# [Set task]
Rename "Viewport" to "Window" in the lines from the start of the records through the line containing "Looking at the screenshot, I should tap(468, 394).", inclusive, and write out those lines again with nothing else changed.

Records of locating words and elements
* * * * * * *
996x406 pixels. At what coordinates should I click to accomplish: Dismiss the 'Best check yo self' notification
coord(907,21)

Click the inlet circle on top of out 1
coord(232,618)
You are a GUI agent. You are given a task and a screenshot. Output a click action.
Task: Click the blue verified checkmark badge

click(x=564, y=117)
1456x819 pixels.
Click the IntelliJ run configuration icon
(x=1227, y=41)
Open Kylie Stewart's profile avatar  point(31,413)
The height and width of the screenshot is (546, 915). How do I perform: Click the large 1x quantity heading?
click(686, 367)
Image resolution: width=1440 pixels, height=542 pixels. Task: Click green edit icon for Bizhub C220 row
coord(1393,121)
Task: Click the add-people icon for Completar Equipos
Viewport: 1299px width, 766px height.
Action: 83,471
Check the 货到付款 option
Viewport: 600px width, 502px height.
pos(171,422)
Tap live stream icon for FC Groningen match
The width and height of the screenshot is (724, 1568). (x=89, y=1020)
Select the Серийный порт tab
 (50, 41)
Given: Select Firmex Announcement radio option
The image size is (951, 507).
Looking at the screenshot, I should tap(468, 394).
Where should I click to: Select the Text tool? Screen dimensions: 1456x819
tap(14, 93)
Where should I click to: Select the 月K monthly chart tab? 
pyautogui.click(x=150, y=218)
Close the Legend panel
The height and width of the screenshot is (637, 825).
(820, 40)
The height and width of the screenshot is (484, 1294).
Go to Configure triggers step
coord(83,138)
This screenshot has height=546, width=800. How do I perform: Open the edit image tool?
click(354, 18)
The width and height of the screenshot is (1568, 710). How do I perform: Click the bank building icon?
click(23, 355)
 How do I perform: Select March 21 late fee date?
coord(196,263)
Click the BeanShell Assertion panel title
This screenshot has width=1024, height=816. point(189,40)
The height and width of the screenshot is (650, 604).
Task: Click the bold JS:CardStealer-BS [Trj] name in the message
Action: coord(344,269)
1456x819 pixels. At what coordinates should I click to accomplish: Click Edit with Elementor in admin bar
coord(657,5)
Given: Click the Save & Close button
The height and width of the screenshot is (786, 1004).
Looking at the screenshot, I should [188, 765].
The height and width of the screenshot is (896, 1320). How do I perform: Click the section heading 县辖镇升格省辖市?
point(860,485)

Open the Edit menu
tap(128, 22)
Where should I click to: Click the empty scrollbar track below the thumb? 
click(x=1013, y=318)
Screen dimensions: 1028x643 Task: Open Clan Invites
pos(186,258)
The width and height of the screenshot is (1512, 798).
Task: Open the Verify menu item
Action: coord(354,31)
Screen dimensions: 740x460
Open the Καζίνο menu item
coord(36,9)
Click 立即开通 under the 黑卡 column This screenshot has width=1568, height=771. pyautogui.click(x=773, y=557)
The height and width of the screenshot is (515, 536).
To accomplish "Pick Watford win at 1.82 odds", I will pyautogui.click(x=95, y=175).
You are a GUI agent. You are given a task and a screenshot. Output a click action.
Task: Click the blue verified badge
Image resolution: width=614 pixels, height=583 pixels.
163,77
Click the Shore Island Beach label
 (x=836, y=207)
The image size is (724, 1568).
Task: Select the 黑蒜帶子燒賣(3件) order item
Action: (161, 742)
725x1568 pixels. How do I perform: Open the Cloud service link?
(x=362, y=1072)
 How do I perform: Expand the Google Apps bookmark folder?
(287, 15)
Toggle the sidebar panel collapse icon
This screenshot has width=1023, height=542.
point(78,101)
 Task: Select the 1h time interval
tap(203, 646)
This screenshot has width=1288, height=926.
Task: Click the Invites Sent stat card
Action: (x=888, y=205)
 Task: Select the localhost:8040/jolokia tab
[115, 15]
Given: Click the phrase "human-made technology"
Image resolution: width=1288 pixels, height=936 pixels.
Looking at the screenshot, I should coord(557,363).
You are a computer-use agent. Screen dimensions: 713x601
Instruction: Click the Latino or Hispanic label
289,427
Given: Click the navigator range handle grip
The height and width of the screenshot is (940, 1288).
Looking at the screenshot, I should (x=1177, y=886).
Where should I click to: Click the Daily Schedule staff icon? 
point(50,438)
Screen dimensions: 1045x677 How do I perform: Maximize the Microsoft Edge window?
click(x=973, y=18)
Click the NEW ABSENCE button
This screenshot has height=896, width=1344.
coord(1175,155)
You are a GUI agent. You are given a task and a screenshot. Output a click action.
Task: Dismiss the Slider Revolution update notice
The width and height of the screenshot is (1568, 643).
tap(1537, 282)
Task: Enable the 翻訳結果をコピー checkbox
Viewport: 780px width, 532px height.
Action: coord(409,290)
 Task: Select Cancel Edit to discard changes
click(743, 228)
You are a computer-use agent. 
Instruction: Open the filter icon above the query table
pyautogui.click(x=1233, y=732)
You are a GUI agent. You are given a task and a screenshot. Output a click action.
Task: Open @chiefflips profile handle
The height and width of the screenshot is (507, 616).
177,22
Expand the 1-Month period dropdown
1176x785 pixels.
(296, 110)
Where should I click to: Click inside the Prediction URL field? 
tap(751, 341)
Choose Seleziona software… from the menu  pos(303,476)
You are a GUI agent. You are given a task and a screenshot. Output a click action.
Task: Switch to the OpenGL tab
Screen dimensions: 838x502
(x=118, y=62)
* * * * * * *
# [The output]
996x406 pixels. At what coordinates should I click to accomplish: Dismiss the 'Best check yo self' notification
coord(907,21)

Click the inlet circle on top of out 1
coord(232,618)
You are a GUI agent. You are given a task and a screenshot. Output a click action.
Task: Click the blue verified checkmark badge

click(x=564, y=117)
1456x819 pixels.
Click the IntelliJ run configuration icon
(x=1227, y=41)
Open Kylie Stewart's profile avatar  point(31,413)
The height and width of the screenshot is (546, 915). How do I perform: Click the large 1x quantity heading?
click(686, 367)
Image resolution: width=1440 pixels, height=542 pixels. Task: Click green edit icon for Bizhub C220 row
coord(1393,121)
Task: Click the add-people icon for Completar Equipos
Window: 1299px width, 766px height.
Action: 83,471
Check the 货到付款 option
Window: 600px width, 502px height.
pos(171,422)
Tap live stream icon for FC Groningen match
The width and height of the screenshot is (724, 1568). (x=89, y=1020)
Select the Серийный порт tab
 (50, 41)
Given: Select Firmex Announcement radio option
The image size is (951, 507).
Looking at the screenshot, I should tap(468, 394).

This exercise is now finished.